Nvidia's GeForce Now Cloud Gaming Service Launches with Tiered Pricing, Ray Tracing

(Image credit: Nvidia)

If you’ve been looking for a way to play demanding PC games without buying new hardware, Nvidia has your solution. After years in public beta, the company’s GeForce Now cloud gaming service is officially launching today with both free and paid tiers. GeForce Now has a huge leg up on more well-known competitors such as Google Stadia and Microsoft Project xCloud, because it supports hundreds of popular titles, including free-to-play games such as Fortnite, Apex Legends and Destiny 2.

GeForce Now has been in public beta since 2017, with more than 300,000 users allowed into the free program, which allows you to play games you already own (or buy for this purpose).

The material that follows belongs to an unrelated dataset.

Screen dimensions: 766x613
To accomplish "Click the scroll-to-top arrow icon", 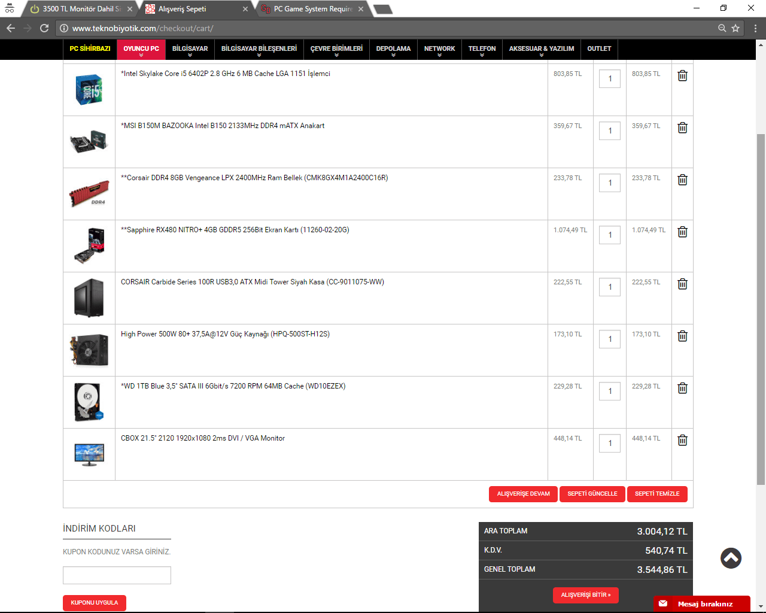I will [731, 558].
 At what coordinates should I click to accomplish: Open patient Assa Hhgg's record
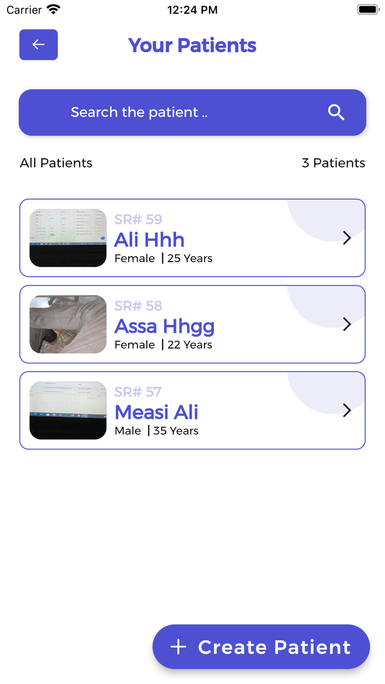[x=193, y=324]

As of today, any user on the Internet can register and take advantage of the free edition, which allows you to connect to the cloud service for up to an hour per session. If you sign up for the Founder’s membership, which costs $4.99 per month, you can play for up to six hours in a row and you’ll get priority access to the servers. The first three months of a Founder’s plan are free so there’s no reason right now to go with the free tier.

(Image credit: Nvidia)

How it Works 

Having priority access to the GeForce Now servers really matters, because in my experience using the service in beta extensively in 2019, the cloud service often failed to connect or denied me entry because too many people were logged on at once. 

Founder members also have the ability to play games with RTX ray tracing turned on. GeForce Now currently supports a number of ray tracing titles including Metro Exodus and Wolftenstein Youngblood, though Battlefield V and Control were not in the database of available titles at press time.

Unlike Stadia, which only supports a handful of games, GeForce Now supports over 1,000 titles, with more being added all the time. The service doesn’t come with any games, but will run those you buy (or have bought) on Steam, Epic, Uplay or Battle.net — note that Origin, GoG, Microsoft Store and other launchers are not presently supported. Compare that to Stadia which has only about three dozen games right now.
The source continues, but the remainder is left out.